■ PROVIDED TEXT:
━━━━

The same Daisy may bitch about frozen fish fingers costing more at supermarkets, but she is happy to see the biggest exodus of wealthy people in British history. Good riddance to bad toff rubbish, she’d think – exactly what our Marxist government has house-trained her to think. Daisy won’t see the link between the increasing prices and the exodus — she has been conditioned not to.
Use taxes to get rid of a third of public schools? Brilliant. Now the toffs’ children will have to go to those comprehensive moron-spewing factories, just like Daisy’s own nippers. Slap a tax on private medicine, to force the toffs into the same year-long waiting lists? Excellent. Strangle private businesses with the garrote of red tape? Super. Those bastards can go to work like everyone else.
That epithet isn’t a rhetorical flourish on my part. I’ve heard proles on mid-six-figure salaries plus bonuses thus describe anyone sounding ‘posher’ than Bill Sykes.
Why? I’d ask. You hate people you don’t even know just because they sound different. That’s hatred by category, which is typologically similar to racism. You what, mate? Who are you calling a racist? You see, they’ve been indoctrinated to believe that hatred by race is wrong but hatred by class is virtuous.
And then a political group, a party whose every leader and most members share that pent-up rancour and resentment, campaigns on smoke-screen slogans that do a bad job hiding the hatred behind them. Whatever its politicians say, that hatred comes through, and it overrides reason, decency, even self-interest.
The people who don’t mind dying because of lousy medical care as long as the toffs die too vote those villains in, sometimes with a huge parliamentary majority. And the villains proceed unimpeded to act on their evil instincts, smiling every time they succeed.
Economy taken to the verge of a collapse by extortionist taxes, suffocating red tape, creeping nationalisation, industry-destroying net zero and tyranny masquerading as social care? Success.
Cultural aliens arriving in swarms to overburden the economy and destroy social cohesion? Success.

━━━━

■ REQUIRED ACTION:
Copy word for word the passage of the opinion piece above starting with "Use taxes to" and going on through "class is virtuous.".

■ SUPPLIED DATA:
━━━━

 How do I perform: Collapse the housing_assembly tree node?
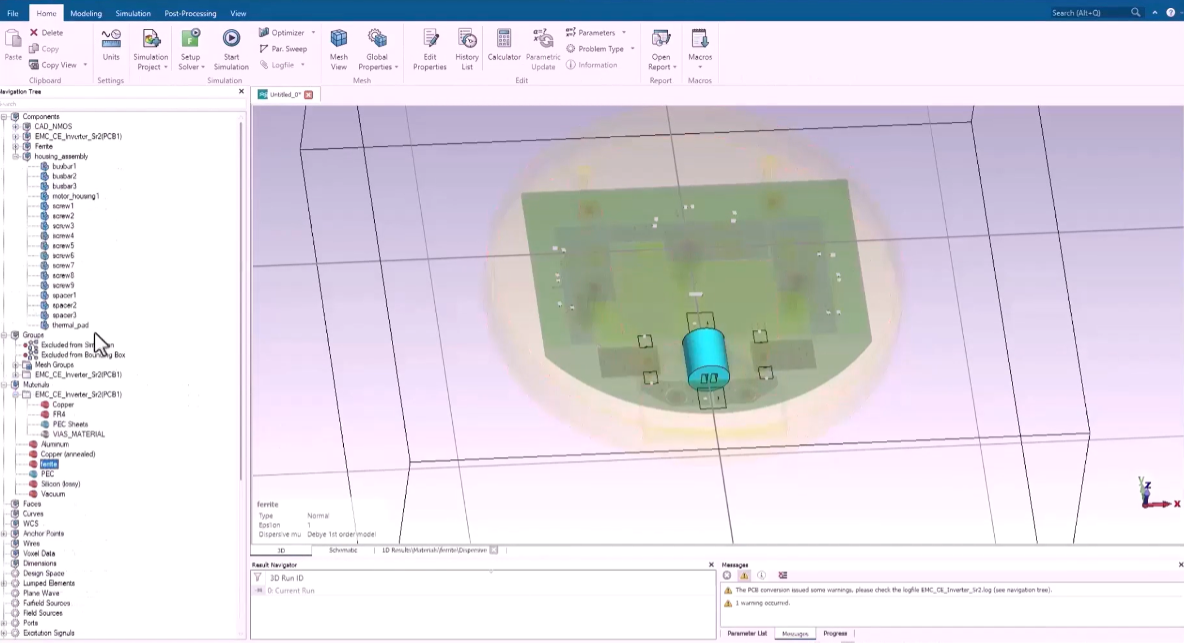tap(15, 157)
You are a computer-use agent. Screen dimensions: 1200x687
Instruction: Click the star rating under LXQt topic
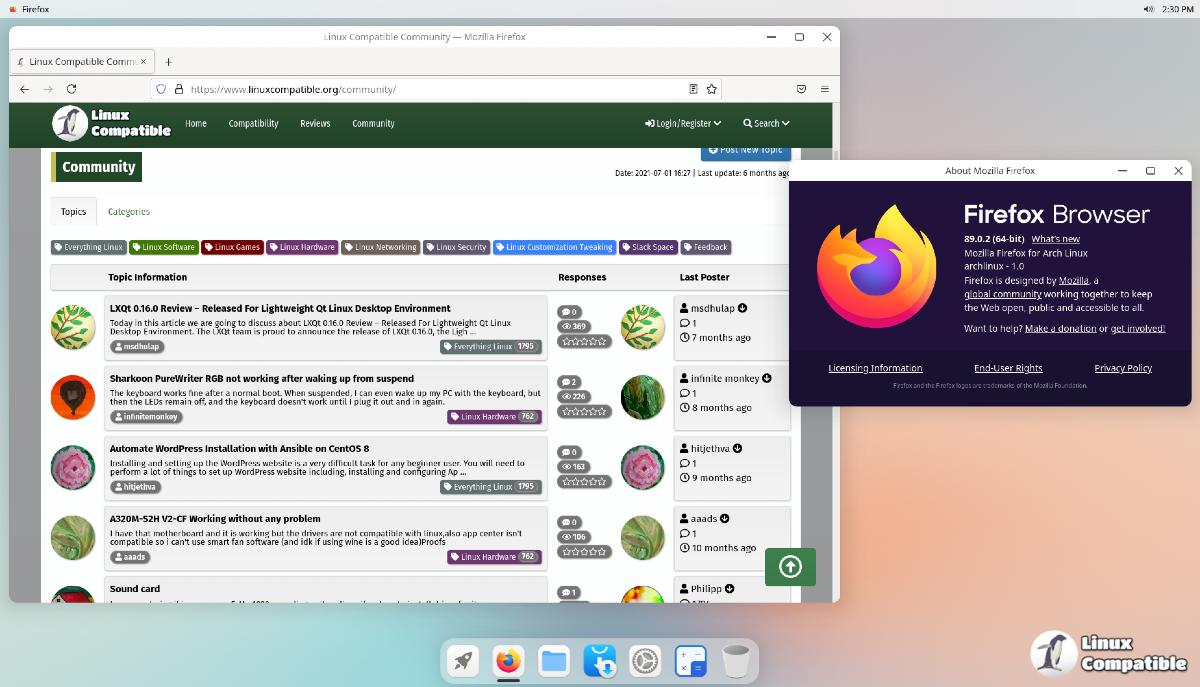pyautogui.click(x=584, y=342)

━━━━

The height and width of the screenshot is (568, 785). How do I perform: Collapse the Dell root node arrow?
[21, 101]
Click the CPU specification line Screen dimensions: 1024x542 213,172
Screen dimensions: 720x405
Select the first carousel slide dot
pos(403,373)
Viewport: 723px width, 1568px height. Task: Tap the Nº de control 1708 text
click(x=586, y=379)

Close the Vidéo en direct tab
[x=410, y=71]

━━━━

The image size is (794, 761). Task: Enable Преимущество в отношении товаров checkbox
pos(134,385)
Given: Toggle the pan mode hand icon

━━━━

■ RESPONSE AREA:
Use taxes to get rid of a third of public schools? Brilliant. Now the toffs’ children will have to go to those comprehensive moron-spewing factories, just like Daisy’s own nippers. Slap a tax on private medicine, to force the toffs into the same year-long waiting lists? Excellent. Strangle private businesses with the garrote of red tape? Super. Those bastards can go to work like everyone else.
That epithet isn’t a rhetorical flourish on my part. I’ve heard proles on mid-six-figure salaries plus bonuses thus describe anyone sounding ‘posher’ than Bill Sykes.
Why? I’d ask. You hate people you don’t even know just because they sound different. That’s hatred by category, which is typologically similar to racism. You what, mate? Who are you calling a racist? You see, they’ve been indoctrinated to believe that hatred by race is wrong but hatred by class is virtuous.